The UK Court of Appeal has rejected an appeal in a case concerning the rejection of patent applications filed at the UK Intellectual Property Office (UKIPO) on the basis that an AI-based machine known as “DABUS” (Device for the Autonomous Bootstrapping of Unified Sentience) was listed as an inventor.  This appeal case in the UK follows a number of corresponding cases in a project involving patent applications filed before patent offices around the world by Dr. Stephen Thaler seeking to establish that AI-based machines can make inventions and that the owners of such systems can obtain patents in respect of those inventions – the so-called “DABUS cases”.

On two patent applications filed before the UKIPO, statements of inventorship were filed listing DABUS as the name of the inventor and asserting that Dr. Thaler was entitled to be granted a patent by “ownership of the creativity machine DABUS”.  Under UK law, the Patents Act 1977, section 7 stipulates that a patent may be granted to (a) the inventor, (b) any person who is the first owner of the “property in” the invention at the time of the making of the invention.  Moreover, under section 13 of the Patents Act, the inventor has the right to be mentioned in the patent, and the applicant must (i) identify the person believed to be the inventor or inventors; and (b) where the applicant is not the inventor, indicate the derivation of his or their right to be granted the patent.

The UKIPO had previously refused the applications under sections 7 and 13 of the Act because DABUS was deemed not to be a person and so could not be deemed to be the inventor and, moreover, Dr Thaler was deemed not entitled to apply for the patents.  On an earlier appeal to the High Court, the judge had upheld the UKIPO’s decision.  The case was then given permission to appeal to the Court of Appeal.  As is normal, the case in the Court of Appeal in the UK involved three judges, two with significant patent law experience from having previously sat as judges, namely Lord Justice Birss and Lord Justice Arnold, and a third, namely Lady Justice Laing.

Arnold LJ and Laing LJ upheld the High Court’s judgment, but Birss LJ dissented. Thus, whilst the decision of the Court of Appeal was to dismiss the appeal, and uphold the UKIPO’s decision that the applications were deemed withdrawn, it is interesting to examine the dissenting judgment of Birss LJ. Birss LJ affirmed that machines are not inventors within the meaning of the Act (and this was also the judgment of LJ Arnold and LJ Laing) because the inventor is the person who actually devised the invention, and a machine is not a person.  Thus the DABUS machine was not an inventor under UK law.  However, Birss LJ explained that in his judgment the issue in the case was one of process, namely whether the UKIPO could deem the applications withdrawn because the statement of inventorship did not identify the inventor (as in a person who devised the invention), and did not provide a derivation of the right to be granted a patent to the applicant from an inventor (as in a person who devised the invention).

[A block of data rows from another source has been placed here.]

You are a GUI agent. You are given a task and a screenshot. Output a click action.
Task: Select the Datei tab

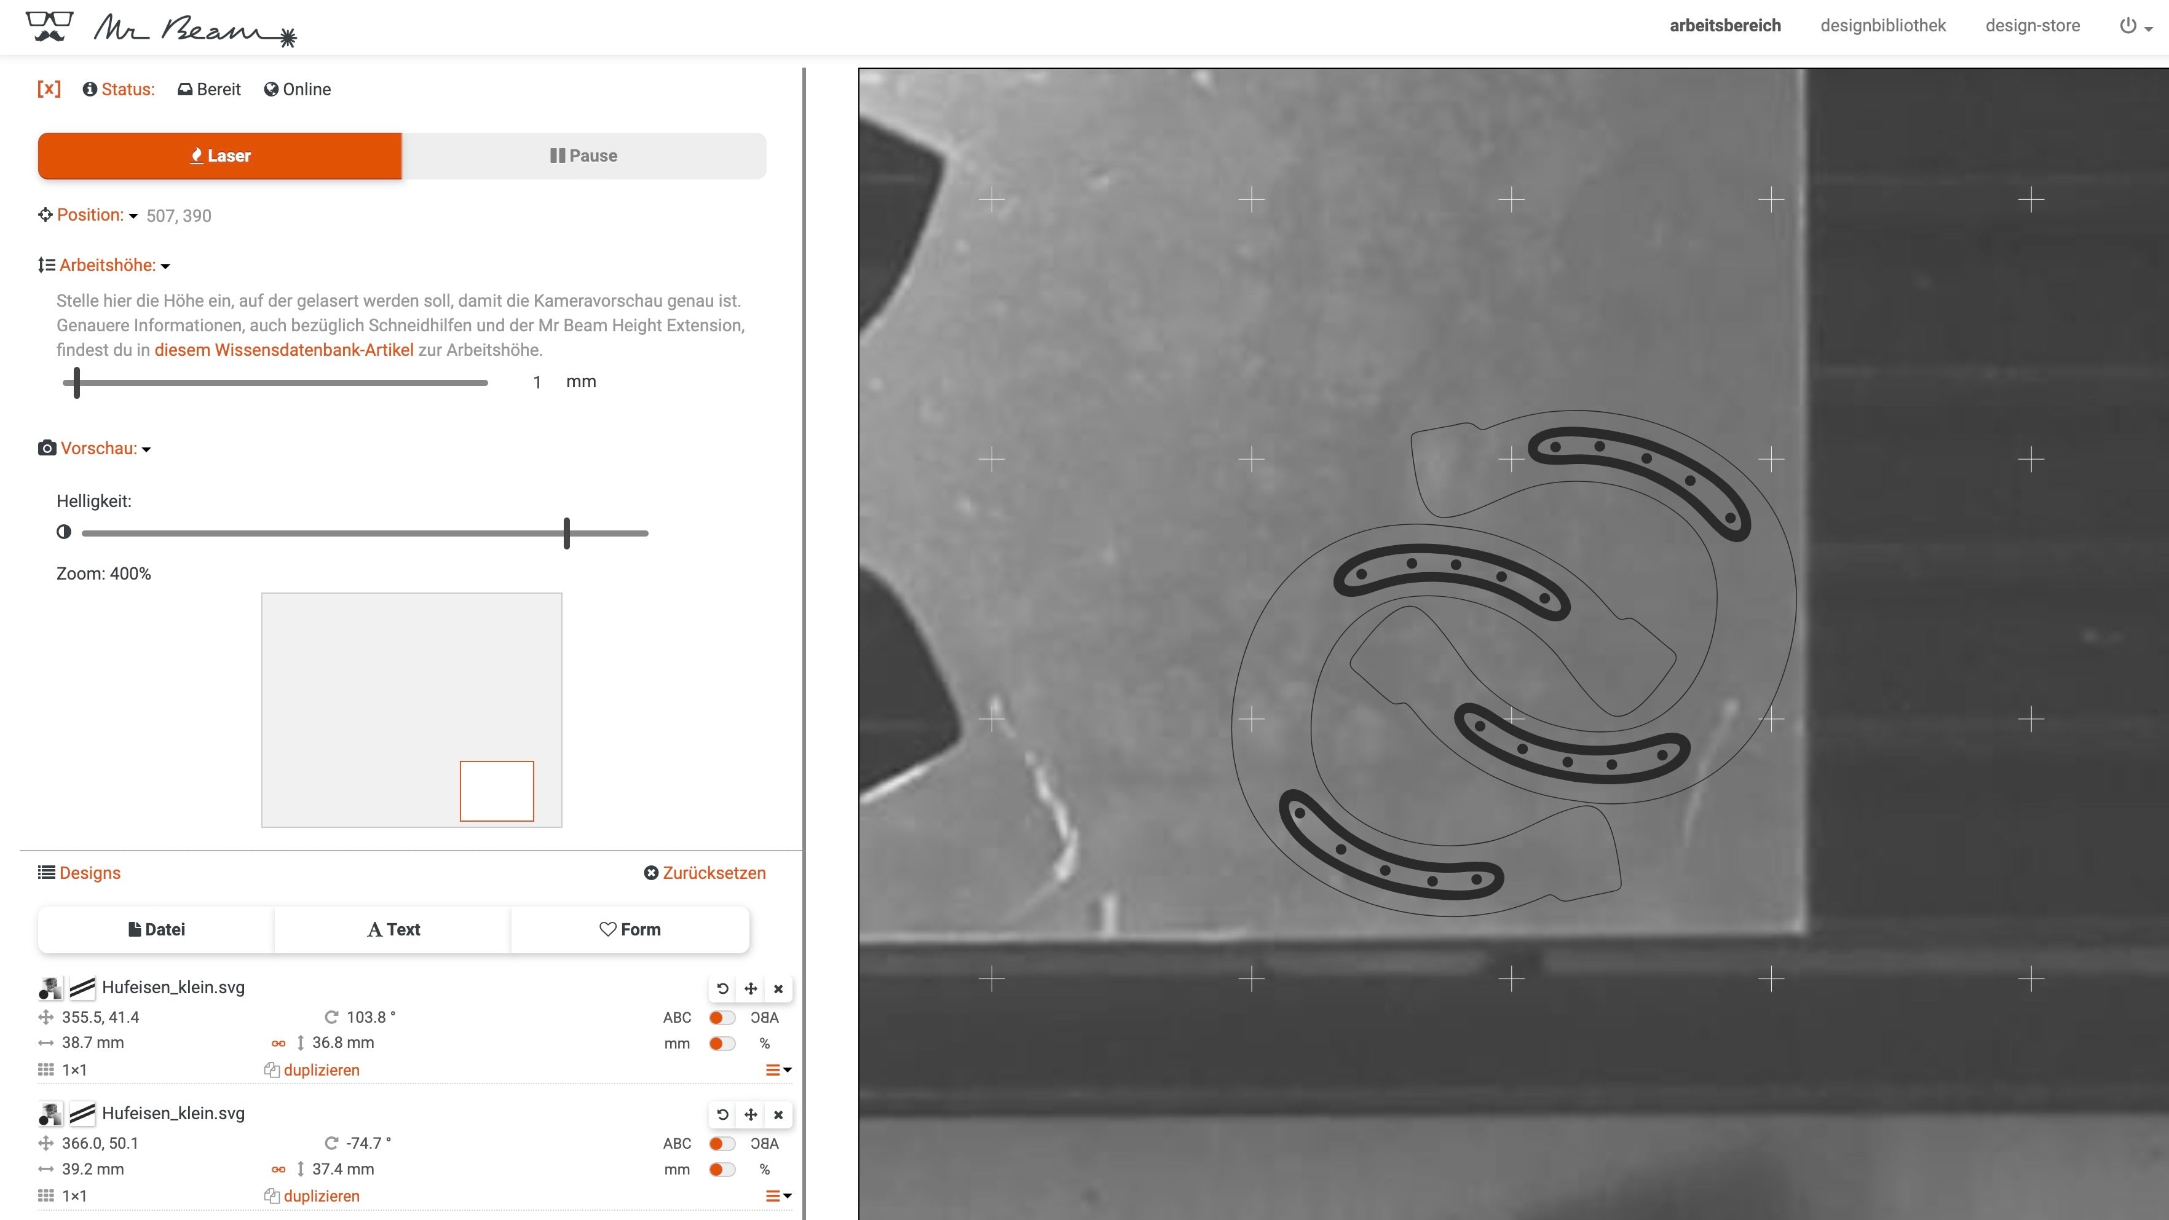pos(155,930)
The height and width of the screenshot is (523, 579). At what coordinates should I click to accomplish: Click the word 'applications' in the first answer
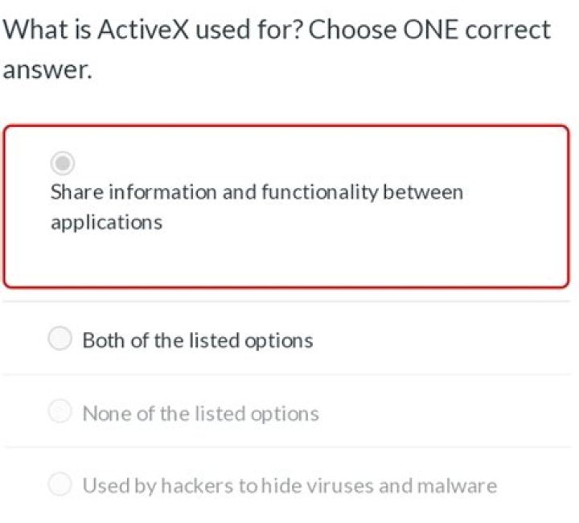coord(106,222)
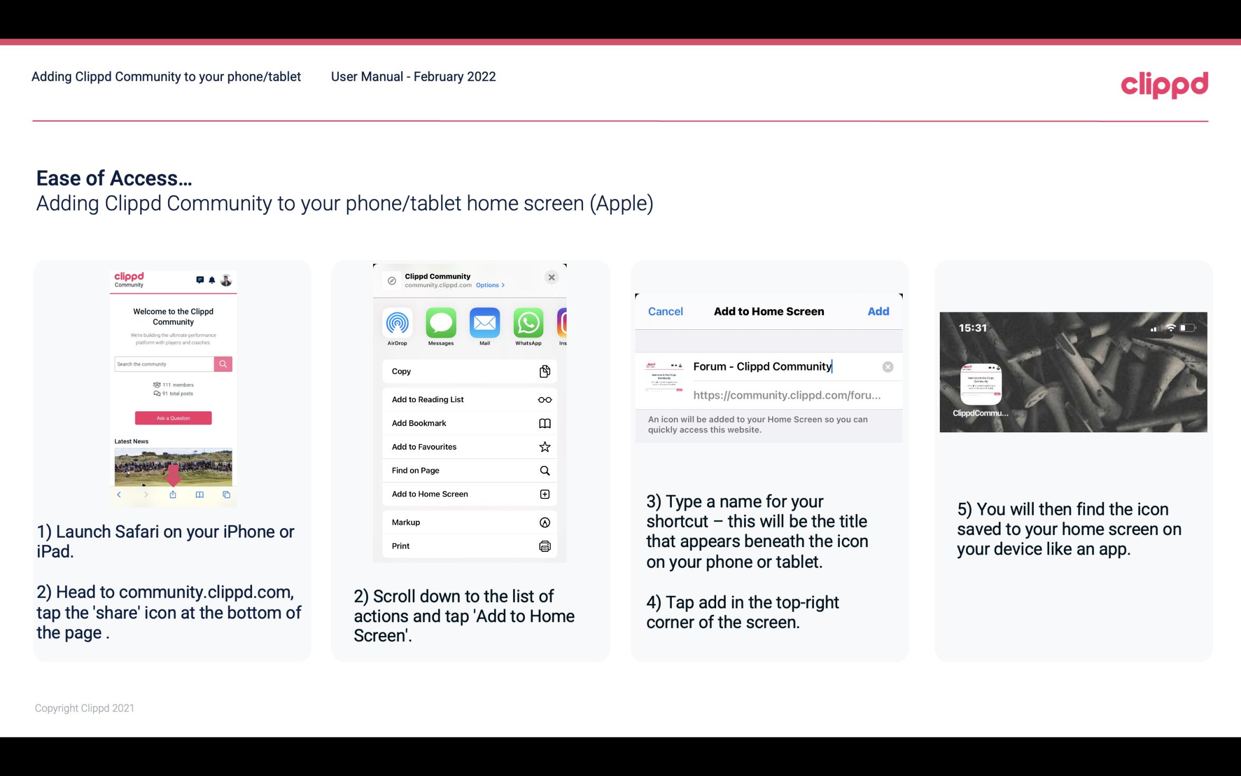This screenshot has height=776, width=1241.
Task: Click the Clippd Community thumbnail on home screen
Action: (x=980, y=384)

“In fact this case primarily relates to the correct way to process patent applications through the Patent Office and turns on material which was either buried in the papers but ignored in the written and oral argument, or not referred to at all. It is an object lesson in the risks of advocacy being distracted by glamour.”

In Birss LJ’s dissenting judgment, the UKIPO could not reject the applications for failure to provide a statement of inventorship which did not in fact identify the inventor, and did not in fact provide a derivation of the right to be granted a patent to the applicant from an inventor, when a statement of inventorship had been submitted by Dr. Thaler under which he believed he had satisfied the requirements of section 13. As a result, in the judgment of Birss LJ, for the two applications concerned, the fact that the creator of the inventions was a machine was no impediment to patents being granted by the UKIPO, despite machines not being inventors within the meaning of the Patents Act.

Since, however, Arnold LJ and Laing LJ did not follow the judgment of Birss LJ, the appeal was nevertheless dismissed.

The consequence of the case is that UK law on inventorship and the right to be granted a patent has been confirmed to require that a person must be named as an inventor – a machine is not a person.  If not, the UKIPO shall deem any patent application with no such person named, as withdrawn.  For the foreseeable future, and in line with other decisions from the EPO and various other patent offices around the world, it will thus not be possible to have a patent granted in the UK with a single inventor being listed as an AI-based machine.